**Task item**
Below are some entries. Copy each line that holds the string "icon".

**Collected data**
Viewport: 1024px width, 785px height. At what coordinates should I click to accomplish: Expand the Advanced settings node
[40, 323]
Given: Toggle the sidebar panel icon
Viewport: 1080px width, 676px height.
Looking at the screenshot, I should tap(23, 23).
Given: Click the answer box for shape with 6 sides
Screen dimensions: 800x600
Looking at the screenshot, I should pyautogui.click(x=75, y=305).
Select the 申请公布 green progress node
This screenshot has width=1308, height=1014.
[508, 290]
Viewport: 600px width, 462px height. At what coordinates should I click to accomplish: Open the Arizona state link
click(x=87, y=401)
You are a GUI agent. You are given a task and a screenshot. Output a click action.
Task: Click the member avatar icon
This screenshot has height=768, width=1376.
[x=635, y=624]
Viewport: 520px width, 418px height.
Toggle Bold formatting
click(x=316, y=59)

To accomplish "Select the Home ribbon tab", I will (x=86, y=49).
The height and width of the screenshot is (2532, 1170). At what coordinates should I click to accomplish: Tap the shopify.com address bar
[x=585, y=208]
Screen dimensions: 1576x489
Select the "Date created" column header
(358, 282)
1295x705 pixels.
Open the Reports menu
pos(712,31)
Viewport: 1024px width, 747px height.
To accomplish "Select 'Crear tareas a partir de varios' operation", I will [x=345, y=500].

**Answer space**
Given: Toggle the sidebar panel icon
Task: Click the member avatar icon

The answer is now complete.